_Work required:_
Make an exact copy of every entry, leaving the pictures out.

_Dataset extract:_
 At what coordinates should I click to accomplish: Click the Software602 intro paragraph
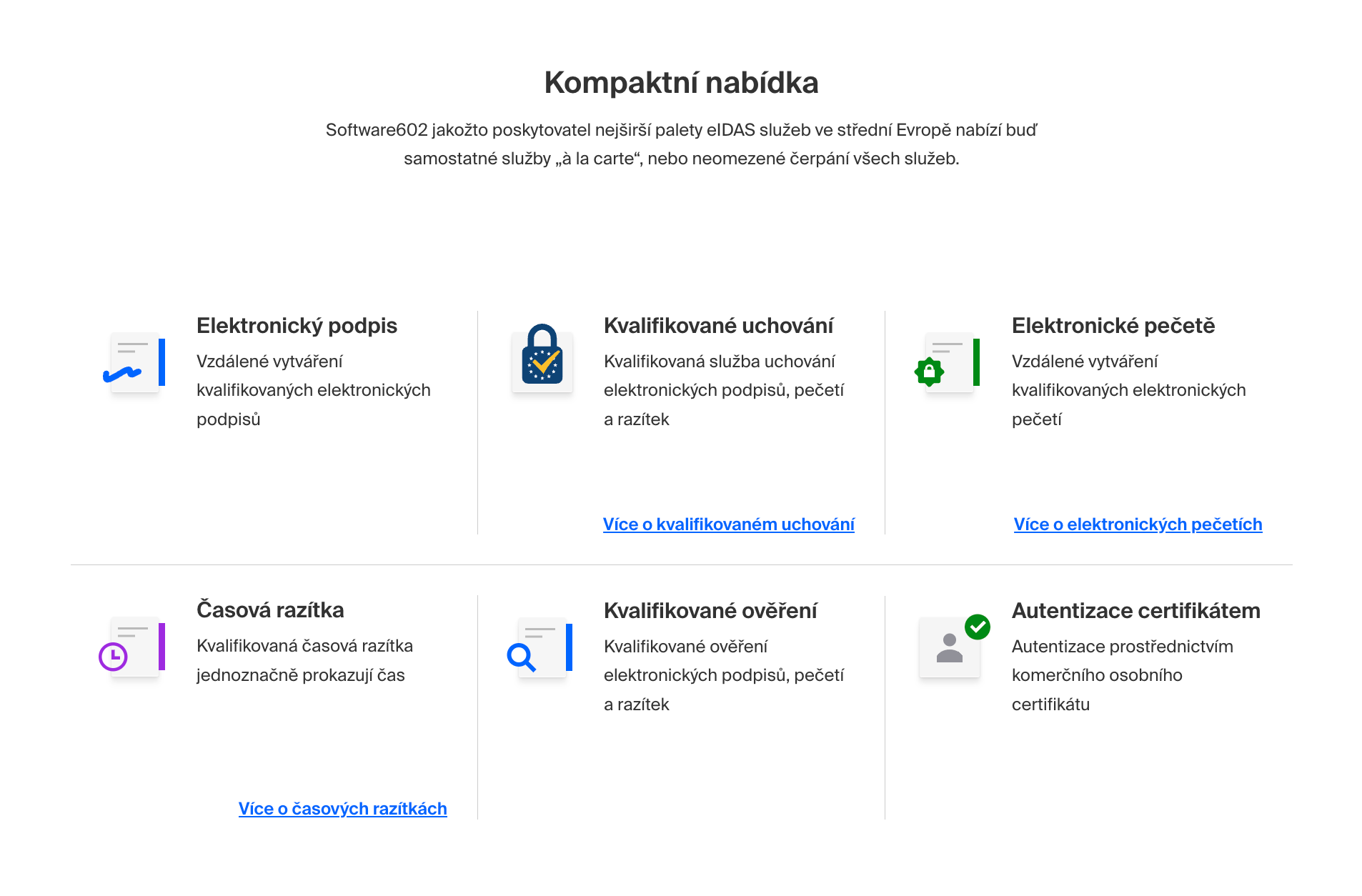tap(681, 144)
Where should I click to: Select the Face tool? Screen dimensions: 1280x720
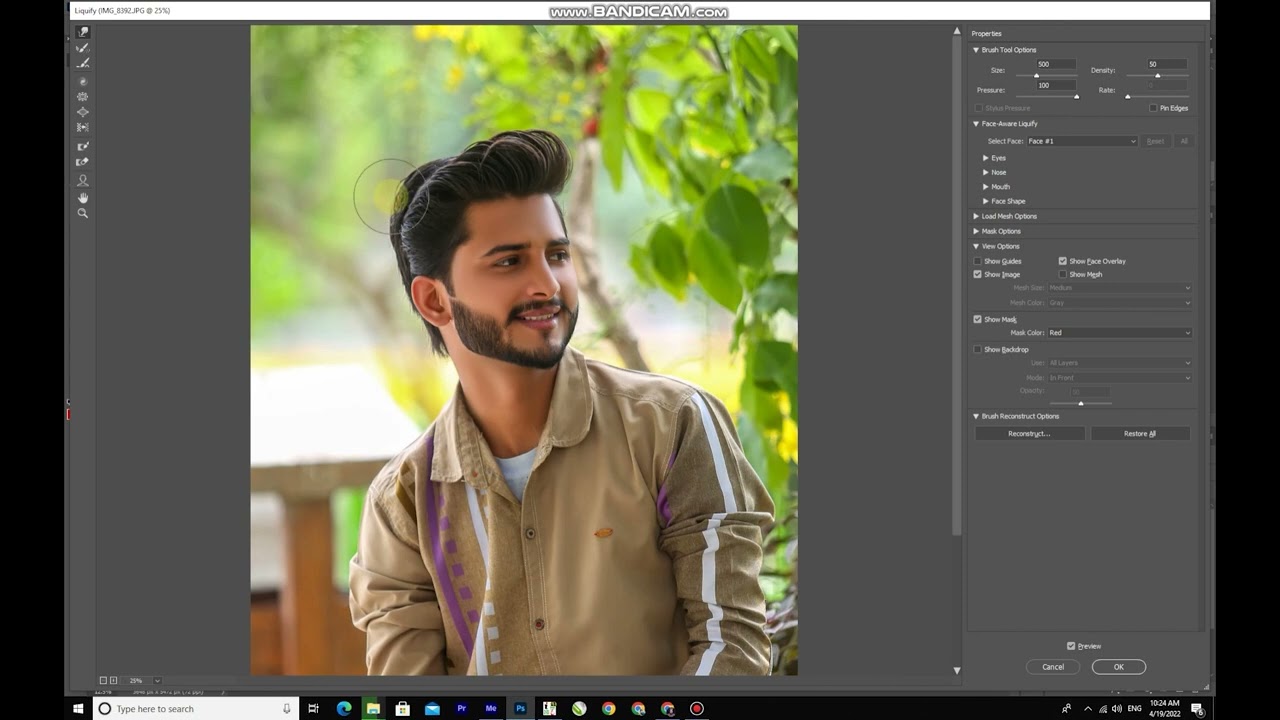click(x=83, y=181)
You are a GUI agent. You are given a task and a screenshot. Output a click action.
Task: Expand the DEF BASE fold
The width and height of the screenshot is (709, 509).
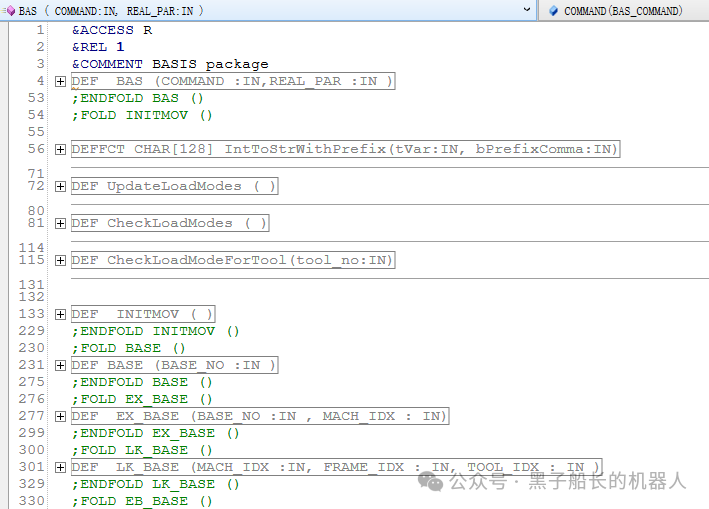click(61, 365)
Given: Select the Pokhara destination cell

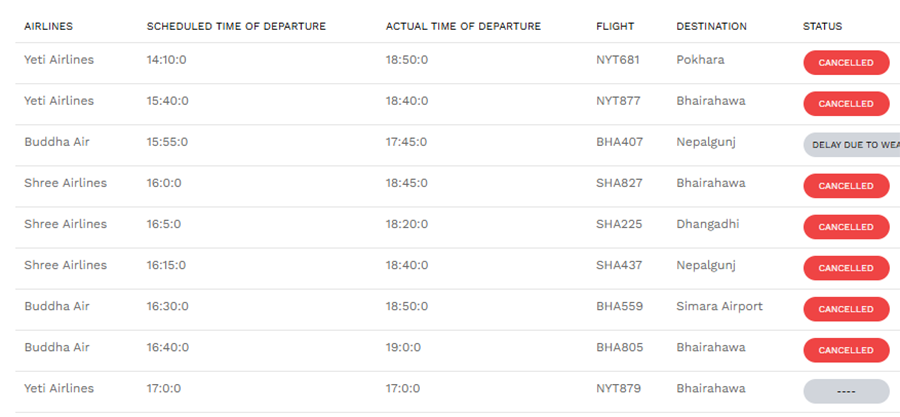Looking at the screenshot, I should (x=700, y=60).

_Response:_
 At what coordinates should I click to accomplish: Click the Software602 intro paragraph
tap(681, 144)
Where should I click to: Select the Face tool? Screen dimensions: 1280x720
click(x=83, y=181)
You are a GUI agent. You are given a task and a screenshot. Output a click action.
Task: Expand the DEF BASE fold
The width and height of the screenshot is (709, 509).
click(61, 365)
Given: Select the Pokhara destination cell

Looking at the screenshot, I should (x=700, y=60).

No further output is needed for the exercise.